What to work on
Of all the lines in the material, count those containing the string "Choose" and write only the resulting number.

Material for the task
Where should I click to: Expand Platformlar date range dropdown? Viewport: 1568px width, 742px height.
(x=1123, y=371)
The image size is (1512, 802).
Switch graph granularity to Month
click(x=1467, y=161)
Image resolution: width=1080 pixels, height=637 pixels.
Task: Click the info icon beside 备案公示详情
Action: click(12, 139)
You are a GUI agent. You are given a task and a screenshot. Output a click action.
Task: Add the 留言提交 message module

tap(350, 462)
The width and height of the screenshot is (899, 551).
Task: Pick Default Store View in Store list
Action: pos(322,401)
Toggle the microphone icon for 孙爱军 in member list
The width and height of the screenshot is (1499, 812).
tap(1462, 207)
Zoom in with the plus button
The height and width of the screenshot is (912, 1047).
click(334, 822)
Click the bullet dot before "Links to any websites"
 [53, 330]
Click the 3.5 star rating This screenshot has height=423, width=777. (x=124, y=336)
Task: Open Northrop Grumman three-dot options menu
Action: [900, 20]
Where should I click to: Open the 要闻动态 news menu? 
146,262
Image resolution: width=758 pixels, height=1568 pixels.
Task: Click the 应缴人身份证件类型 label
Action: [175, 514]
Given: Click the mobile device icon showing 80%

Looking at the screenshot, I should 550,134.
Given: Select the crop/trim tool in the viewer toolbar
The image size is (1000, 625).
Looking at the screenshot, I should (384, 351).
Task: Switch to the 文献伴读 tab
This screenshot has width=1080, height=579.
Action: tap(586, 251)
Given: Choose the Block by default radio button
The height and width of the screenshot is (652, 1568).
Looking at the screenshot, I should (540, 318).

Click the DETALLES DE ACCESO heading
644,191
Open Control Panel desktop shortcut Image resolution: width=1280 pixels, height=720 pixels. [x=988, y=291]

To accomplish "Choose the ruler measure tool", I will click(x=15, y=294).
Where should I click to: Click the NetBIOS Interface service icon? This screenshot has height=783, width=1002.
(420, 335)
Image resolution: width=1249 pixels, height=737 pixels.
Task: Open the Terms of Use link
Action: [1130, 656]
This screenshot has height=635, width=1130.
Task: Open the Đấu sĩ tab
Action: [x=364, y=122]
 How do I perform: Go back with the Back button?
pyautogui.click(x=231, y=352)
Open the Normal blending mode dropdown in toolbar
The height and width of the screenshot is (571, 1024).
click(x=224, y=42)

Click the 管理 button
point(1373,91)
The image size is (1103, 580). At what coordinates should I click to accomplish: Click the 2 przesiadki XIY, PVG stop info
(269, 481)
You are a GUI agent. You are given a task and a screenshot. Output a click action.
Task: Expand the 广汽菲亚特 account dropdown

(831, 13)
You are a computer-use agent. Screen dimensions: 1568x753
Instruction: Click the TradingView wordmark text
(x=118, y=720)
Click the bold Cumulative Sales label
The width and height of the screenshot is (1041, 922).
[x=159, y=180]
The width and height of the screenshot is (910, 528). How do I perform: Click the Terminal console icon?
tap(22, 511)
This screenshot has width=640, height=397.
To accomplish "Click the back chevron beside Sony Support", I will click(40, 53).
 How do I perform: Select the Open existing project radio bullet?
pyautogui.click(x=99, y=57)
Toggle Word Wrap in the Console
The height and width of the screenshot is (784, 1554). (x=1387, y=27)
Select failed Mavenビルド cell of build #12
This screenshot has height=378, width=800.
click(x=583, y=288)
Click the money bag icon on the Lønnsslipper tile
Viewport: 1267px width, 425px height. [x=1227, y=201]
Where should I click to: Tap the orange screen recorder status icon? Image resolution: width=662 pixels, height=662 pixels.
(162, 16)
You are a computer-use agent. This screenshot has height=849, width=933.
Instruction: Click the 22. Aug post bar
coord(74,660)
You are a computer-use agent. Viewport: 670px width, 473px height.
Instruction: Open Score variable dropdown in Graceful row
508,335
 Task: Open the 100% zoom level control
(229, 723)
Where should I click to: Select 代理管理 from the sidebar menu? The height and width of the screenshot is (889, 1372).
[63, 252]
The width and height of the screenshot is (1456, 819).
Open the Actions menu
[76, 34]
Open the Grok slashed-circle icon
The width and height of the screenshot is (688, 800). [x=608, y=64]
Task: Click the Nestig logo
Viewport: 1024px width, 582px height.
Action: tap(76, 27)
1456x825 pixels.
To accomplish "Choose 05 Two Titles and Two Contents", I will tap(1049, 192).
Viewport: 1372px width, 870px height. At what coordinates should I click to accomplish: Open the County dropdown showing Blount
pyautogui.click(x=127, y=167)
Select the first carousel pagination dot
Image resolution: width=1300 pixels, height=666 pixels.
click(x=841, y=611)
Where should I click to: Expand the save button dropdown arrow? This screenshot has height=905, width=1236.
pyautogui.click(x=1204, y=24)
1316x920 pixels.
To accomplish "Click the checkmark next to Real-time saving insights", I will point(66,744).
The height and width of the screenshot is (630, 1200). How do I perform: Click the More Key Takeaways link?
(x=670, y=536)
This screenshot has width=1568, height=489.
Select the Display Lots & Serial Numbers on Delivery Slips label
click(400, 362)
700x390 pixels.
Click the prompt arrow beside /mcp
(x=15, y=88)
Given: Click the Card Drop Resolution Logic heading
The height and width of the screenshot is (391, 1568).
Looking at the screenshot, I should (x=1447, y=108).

Solution for this exercise
3